Other detergent additives include antiredeposition agents such as sodium carboxymethyl cellulose, starches, colouring materials, fluorescers, polyvinyl pyrrolidones, protein hydrolysates and germicides, opacifiers, humectants such as glycerol, polyethylene glycols, perfumes and alternative bleaches such as sodium perborate and potassium monopersulphate. Enzymes may also be included, notably proteases, lipases, amylases and cellulases.
Detergent bars according to this invention may be formulated to yield an alkaline liquor when used. This may be done by including sodium carbonate and/or sodium silicate to raise the alkalinity, (typically to a pH in the range 9.8 to 11.4 when determined as below).
However, we have found that it is both possible and advantageous to formulate detergent bars so as to give a reduced alkaline pH when placed in water. Accordingly the composition of bars embodying this invention may be such that the composition generates a pH in the range from 7.0 to 9.8 when mixed with deionised water at a weight ratio of composition: water of 2.5:97.5 and allowed to dissolve as completely as possible at a temperature of 200C.
In practice the pH of a composition will not vary much with temperature, so that a pH value measured at any temperature in the range from 150C to 300C will be adequately accurate.
It is preferred that the pH, measured at 200C as stated above, lies in a range from 7.5 to 9.6. The pH may well lie above a lower limit of pH 8.0.
Alternatively, or in addition, it may lie in a range not exceeding pH 9.3 or even pH 9.2.
Depending on the intended pH other less alkaline salts may be introduced to provide further control of the pH. Thus for instance sodium carbonate may be at least partially replaced with bicarbonate or borax.

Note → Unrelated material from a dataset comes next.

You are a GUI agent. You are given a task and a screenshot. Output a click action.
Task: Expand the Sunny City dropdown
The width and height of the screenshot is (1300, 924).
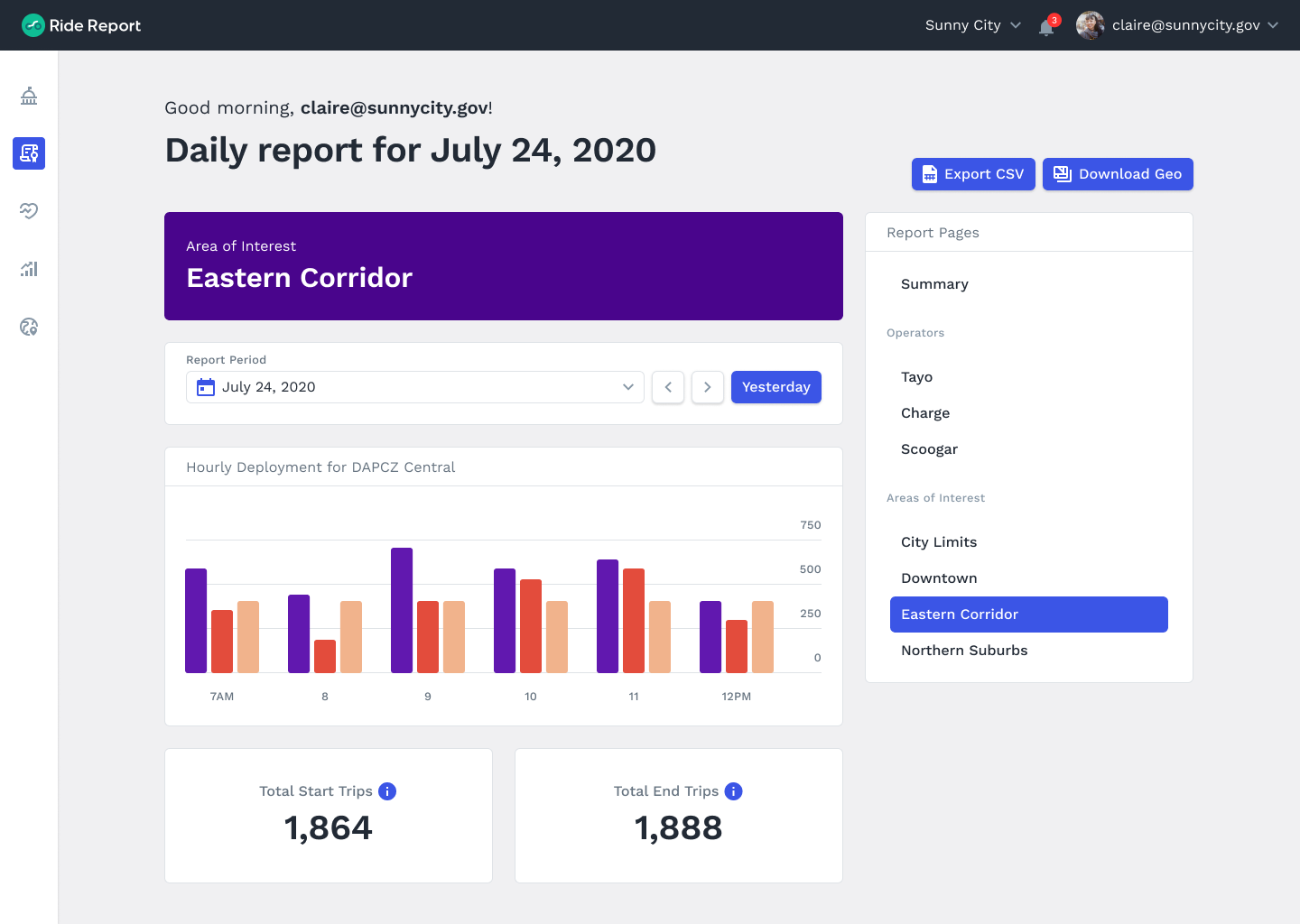(x=972, y=25)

Phosphate acid builder salts can help to buffer the pH which is developed on mixing with water. Metal salts which are acidic in solution may be included in bars of this invention, e.g. zinc salts in amounts up to 10% by weight.
In use, of course, the proportions of mixing with water are not controlled and deionised water is not used.
Nevertheless the pH which is generated in use will be adequately related to that measured under the stated conditions, since it is largely controlled by the salts in the composition.
To prepare bars according to this invention, it is preferred to use if possible the acid form of the detergent(s) active, neutralising them in a mixer and adding other ingredients such as insoluble filler(s), phosphate builder(s) and finally minor ingredients such as perfume. In the case of alkyl sulphate it is not possible to use the acidic form of the detergent, because it decomposes to the primary alcohol from which it was made. Therefore alkyl sulphates are added to the mixture in the form of their alkali metal salts.
Mixing can be carried out in a high shear mixer and be followed by conventional extrusion and bar stamping.
The required secondary or branched alcohol may be added at any stage, but preferably after neutralisation.
GB 2,099,013, 2,234,982 and 2,235,205 explain when to add materials which react in situ to form an insoluble structuring system.
Neutralisation is preferably effected by the known procedure of dry neutralisation, in which a carbonate (usually soda ash) is added to the acidic mixture.
Neutralisation in other ways, such as with very concentrated sodium hydroxide solution or a mixture of sodium hydroxide and soda ash, is also possible.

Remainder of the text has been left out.